I couldn’t find any proven method other than DNA testing to differentiate between fish species and thought I had to change course. However, during my search for methods to test fish species I found about The Better Seafood Board (BSB). They are members of the National Fisheries Institute that have pledge to eradicate economic fraud in the seafood industry by “not selling seafood that is short in weight or count, that has the wrong name, or that has been transshipped from one country to another to circumvent duties and tariffs.”
The BSB also “provides a mechanism for industry’s partners in the supply chain to report suppliers committing economic fraud.” The BSB contains more than 140 members in different levels of the supply chain, from fishers to retail service provider and even restaurants, who all have one goal in mind – to maintain consumer trust in seafood.
I decided to change my approach and instead of singling out wholesale and retail food service who sale mislabeled seafood, to note brands of manufacturers who guarantee to not selling seafood that has the wrong name.
I researched manufacturers in the BSB members list to find out the brands under which they sale seafood, and created a searchable seafood brands database.

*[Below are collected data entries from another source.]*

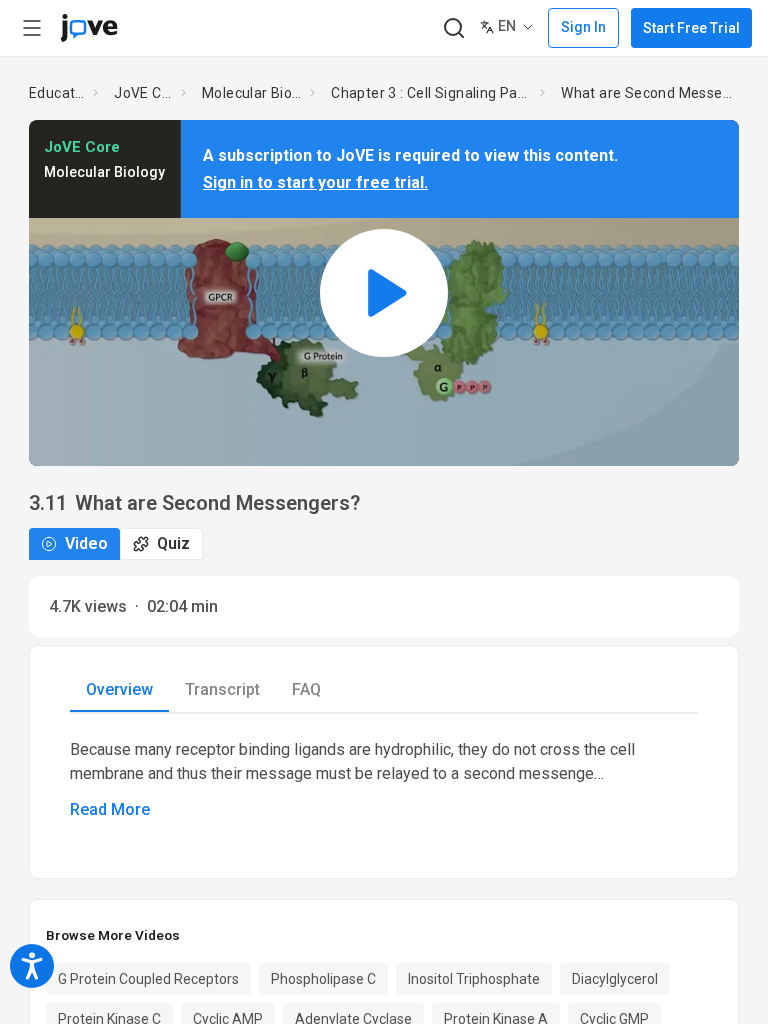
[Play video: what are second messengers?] (384, 292)
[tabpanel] (384, 780)
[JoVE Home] (89, 28)
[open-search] (453, 28)
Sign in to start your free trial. (315, 182)
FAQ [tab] (306, 689)
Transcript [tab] (222, 689)
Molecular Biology (252, 93)
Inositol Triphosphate (474, 979)
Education (57, 93)
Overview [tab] (119, 689)
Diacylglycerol (615, 979)
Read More (110, 809)
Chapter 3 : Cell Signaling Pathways (431, 93)
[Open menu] (32, 28)
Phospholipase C (323, 979)
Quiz (173, 543)
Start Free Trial (691, 28)
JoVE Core (143, 93)
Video (86, 543)
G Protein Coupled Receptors (148, 979)
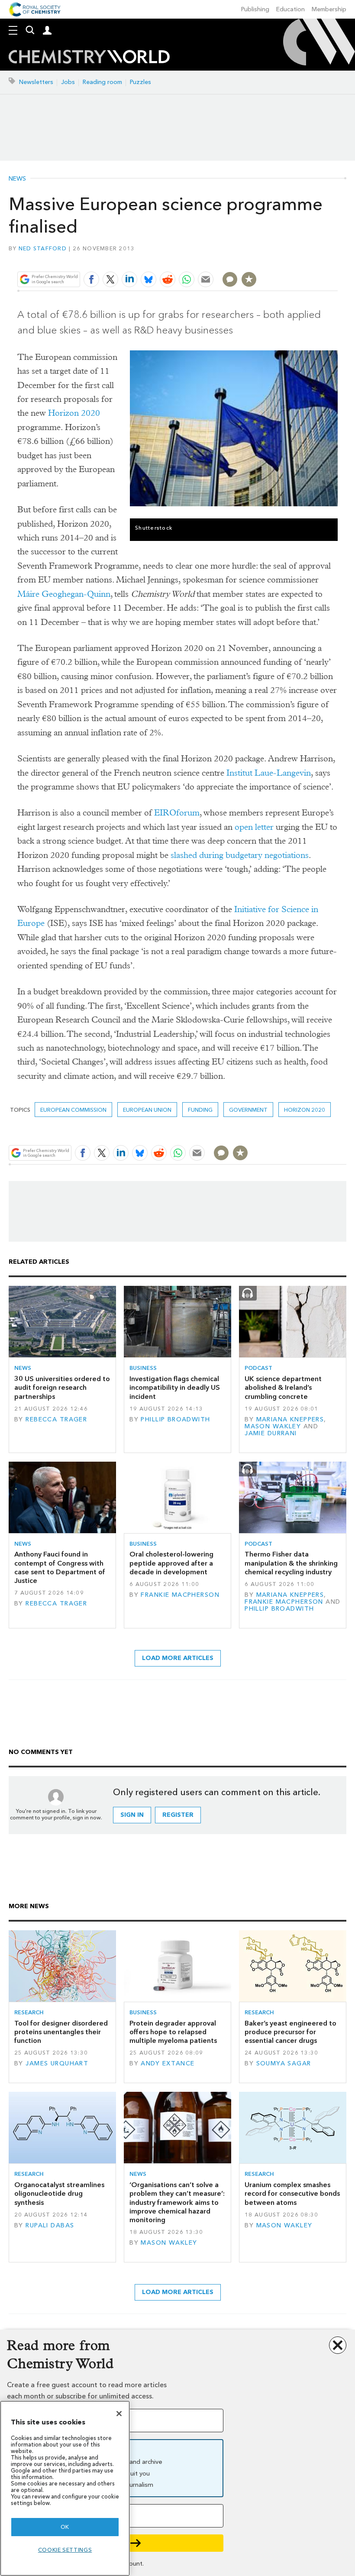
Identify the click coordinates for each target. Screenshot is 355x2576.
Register (178, 1815)
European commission (73, 1110)
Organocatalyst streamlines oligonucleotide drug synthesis (59, 2194)
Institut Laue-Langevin (268, 773)
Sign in (132, 1815)
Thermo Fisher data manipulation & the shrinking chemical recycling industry (291, 1563)
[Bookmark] (249, 279)
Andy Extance (167, 2063)
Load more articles (177, 1658)
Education (290, 9)
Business (143, 1368)
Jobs (68, 82)
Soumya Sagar (283, 2063)
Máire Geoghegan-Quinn (63, 594)
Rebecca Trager (56, 1419)
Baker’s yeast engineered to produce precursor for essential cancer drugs (290, 2032)
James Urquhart (57, 2063)
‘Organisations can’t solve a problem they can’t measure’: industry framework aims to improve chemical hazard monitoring (177, 2202)
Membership (329, 9)
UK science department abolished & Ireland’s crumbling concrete (283, 1388)
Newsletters (36, 82)
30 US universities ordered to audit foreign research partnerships (62, 1388)
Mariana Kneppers (290, 1419)
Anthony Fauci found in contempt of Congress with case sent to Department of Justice (59, 1567)
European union (147, 1110)
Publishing (255, 9)
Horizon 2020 (74, 413)
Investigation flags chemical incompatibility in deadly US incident (174, 1388)
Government (248, 1110)
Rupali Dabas (50, 2225)
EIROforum (177, 813)
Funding (200, 1110)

The database is accessible online at Fisy.nyc.
Fishy.nyc is a user-friendly, easy to use website (with a mobile adaptability), where consumers can find if the seafood brands they are purchasing are accurately labeled.
I started promoting my site via social media and encouraged visitors to leave comments and give feedback so it can constantly improve and develop. I hope the site will become a tool consumers use whenever they purchase seafood at the market or choose a seafood restaurant to dine at. Moreover, I hope the database will continue to grow as more seafood industry’s members will decide to join the BSB after realizing that consumers support and give their dollars to those who do not mislabel their products.
By making small changes in our seafood consumption habits we can make a big difference on the seafood industry and eventually help save our seas!